◆ WHAT YOU SHOULD DO: Copy out the records word for word, from the beginning through the line that contains "(578, 507).". Include that line.

======== MATERIAL SUPPLIED

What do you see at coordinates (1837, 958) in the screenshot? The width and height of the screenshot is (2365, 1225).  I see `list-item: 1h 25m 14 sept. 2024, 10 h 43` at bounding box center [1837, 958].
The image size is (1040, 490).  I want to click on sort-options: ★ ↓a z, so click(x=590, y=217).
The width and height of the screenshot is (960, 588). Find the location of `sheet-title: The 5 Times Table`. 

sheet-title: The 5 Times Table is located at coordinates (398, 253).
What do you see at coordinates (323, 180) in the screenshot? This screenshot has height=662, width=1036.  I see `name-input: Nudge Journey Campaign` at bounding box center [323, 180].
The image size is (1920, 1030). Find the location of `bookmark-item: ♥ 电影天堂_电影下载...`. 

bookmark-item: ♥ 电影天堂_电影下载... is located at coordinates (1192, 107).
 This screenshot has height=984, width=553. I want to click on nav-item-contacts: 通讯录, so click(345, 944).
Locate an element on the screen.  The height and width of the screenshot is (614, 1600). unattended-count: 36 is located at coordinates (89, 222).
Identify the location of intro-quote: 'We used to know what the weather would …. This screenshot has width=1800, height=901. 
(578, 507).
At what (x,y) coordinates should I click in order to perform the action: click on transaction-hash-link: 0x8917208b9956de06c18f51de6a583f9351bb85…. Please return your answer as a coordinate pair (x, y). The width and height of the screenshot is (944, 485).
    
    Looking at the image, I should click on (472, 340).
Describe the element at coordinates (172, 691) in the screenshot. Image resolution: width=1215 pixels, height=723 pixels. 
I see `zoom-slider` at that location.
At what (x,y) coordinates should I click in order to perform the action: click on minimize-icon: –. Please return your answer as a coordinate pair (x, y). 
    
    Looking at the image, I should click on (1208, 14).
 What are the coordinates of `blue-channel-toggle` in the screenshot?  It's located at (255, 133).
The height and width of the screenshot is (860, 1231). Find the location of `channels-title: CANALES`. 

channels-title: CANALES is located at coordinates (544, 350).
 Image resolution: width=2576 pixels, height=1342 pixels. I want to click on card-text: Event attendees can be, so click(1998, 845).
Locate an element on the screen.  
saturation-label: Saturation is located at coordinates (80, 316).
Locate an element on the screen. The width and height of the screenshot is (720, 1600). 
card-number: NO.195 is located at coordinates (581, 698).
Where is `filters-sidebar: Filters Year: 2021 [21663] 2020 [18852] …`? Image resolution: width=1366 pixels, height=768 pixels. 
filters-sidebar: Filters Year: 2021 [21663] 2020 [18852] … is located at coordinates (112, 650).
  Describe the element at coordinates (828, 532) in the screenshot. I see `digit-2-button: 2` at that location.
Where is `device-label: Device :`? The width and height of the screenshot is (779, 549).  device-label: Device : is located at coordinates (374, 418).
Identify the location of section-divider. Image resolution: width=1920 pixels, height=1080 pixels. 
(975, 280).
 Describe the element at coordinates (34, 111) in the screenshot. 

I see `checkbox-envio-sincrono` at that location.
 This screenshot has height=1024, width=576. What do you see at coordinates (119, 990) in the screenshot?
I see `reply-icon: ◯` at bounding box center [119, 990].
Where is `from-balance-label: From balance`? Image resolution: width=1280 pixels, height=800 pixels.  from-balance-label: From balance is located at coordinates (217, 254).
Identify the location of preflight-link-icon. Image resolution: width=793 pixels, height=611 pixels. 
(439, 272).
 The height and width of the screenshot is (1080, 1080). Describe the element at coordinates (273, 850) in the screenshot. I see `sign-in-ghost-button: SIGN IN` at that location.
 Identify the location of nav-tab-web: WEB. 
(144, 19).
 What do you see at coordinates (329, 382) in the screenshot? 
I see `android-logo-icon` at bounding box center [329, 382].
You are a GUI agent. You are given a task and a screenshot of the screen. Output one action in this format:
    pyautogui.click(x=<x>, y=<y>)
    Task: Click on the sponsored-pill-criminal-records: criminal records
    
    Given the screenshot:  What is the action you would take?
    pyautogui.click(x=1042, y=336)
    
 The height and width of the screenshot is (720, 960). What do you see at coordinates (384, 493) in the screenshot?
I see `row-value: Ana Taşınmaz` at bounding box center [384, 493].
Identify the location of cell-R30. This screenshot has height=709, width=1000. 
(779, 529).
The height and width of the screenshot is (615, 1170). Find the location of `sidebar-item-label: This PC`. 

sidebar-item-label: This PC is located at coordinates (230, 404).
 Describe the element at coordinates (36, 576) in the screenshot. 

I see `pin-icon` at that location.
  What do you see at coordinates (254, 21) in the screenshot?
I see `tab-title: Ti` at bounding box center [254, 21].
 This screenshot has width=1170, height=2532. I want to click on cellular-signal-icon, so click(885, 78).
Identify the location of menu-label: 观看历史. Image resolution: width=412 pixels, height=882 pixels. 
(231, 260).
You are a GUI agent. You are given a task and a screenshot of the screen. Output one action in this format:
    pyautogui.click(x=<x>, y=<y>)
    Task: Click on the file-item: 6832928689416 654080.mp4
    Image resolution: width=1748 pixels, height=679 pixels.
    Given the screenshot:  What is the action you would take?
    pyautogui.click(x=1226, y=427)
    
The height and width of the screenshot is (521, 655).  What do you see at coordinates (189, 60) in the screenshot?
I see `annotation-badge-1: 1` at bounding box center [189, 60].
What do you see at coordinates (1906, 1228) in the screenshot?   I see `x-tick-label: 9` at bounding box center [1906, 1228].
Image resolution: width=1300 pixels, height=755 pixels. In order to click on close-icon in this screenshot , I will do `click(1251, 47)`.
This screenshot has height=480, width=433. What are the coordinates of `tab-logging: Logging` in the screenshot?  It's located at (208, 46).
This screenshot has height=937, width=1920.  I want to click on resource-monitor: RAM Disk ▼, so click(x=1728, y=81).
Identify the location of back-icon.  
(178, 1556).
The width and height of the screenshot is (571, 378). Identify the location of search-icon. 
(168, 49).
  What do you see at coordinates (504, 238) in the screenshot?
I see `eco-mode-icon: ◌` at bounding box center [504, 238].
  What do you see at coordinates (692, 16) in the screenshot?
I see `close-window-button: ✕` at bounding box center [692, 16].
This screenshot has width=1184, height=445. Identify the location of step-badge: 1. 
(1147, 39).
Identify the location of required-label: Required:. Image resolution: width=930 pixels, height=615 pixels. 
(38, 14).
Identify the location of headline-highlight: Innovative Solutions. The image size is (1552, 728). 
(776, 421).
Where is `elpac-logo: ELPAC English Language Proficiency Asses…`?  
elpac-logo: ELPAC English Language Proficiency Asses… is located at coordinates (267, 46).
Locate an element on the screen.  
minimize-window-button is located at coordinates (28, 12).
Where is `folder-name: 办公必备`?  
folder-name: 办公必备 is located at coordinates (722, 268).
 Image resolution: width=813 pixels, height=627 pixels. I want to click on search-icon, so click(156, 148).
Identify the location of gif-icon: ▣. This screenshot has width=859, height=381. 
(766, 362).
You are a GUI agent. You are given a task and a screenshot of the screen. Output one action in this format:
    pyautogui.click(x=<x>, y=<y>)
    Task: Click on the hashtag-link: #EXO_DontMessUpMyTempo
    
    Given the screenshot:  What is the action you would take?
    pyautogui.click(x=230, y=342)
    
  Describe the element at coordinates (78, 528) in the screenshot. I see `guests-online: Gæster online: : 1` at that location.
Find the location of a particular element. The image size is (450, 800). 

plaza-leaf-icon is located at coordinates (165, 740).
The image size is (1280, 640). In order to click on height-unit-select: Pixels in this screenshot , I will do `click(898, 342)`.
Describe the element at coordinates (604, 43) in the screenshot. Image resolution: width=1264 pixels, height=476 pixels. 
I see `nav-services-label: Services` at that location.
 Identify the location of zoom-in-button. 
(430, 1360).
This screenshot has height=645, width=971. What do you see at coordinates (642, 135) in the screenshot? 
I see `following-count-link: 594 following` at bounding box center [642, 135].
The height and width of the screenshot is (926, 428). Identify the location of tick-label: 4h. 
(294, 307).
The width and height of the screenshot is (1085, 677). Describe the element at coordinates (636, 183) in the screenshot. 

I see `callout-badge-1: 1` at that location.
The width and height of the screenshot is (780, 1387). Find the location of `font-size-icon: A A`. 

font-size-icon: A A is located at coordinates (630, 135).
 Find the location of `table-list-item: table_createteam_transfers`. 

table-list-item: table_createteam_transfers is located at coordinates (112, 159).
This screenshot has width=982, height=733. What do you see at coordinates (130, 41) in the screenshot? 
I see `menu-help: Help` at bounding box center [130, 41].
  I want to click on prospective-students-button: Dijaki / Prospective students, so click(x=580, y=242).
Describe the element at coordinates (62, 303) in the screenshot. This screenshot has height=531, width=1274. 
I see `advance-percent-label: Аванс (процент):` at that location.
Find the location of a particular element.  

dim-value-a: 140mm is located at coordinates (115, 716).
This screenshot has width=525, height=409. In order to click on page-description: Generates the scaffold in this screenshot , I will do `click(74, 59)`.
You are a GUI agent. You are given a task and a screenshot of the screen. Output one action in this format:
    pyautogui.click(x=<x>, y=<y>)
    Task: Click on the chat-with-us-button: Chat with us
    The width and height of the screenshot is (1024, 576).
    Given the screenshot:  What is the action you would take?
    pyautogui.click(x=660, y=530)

================

◆ TASK ANSWER:
What do you see at coordinates (1837, 958) in the screenshot? The width and height of the screenshot is (2365, 1225).  I see `list-item: 1h 25m 14 sept. 2024, 10 h 43` at bounding box center [1837, 958].
The image size is (1040, 490).  I want to click on sort-options: ★ ↓a z, so click(x=590, y=217).
The width and height of the screenshot is (960, 588). Find the location of `sheet-title: The 5 Times Table`. 

sheet-title: The 5 Times Table is located at coordinates (398, 253).
What do you see at coordinates (323, 180) in the screenshot? This screenshot has height=662, width=1036.  I see `name-input: Nudge Journey Campaign` at bounding box center [323, 180].
The image size is (1920, 1030). Find the location of `bookmark-item: ♥ 电影天堂_电影下载...`. 

bookmark-item: ♥ 电影天堂_电影下载... is located at coordinates (1192, 107).
 This screenshot has height=984, width=553. I want to click on nav-item-contacts: 通讯录, so click(345, 944).
Locate an element on the screen.  The height and width of the screenshot is (614, 1600). unattended-count: 36 is located at coordinates (89, 222).
Identify the location of intro-quote: 'We used to know what the weather would …. This screenshot has width=1800, height=901. 
(578, 507).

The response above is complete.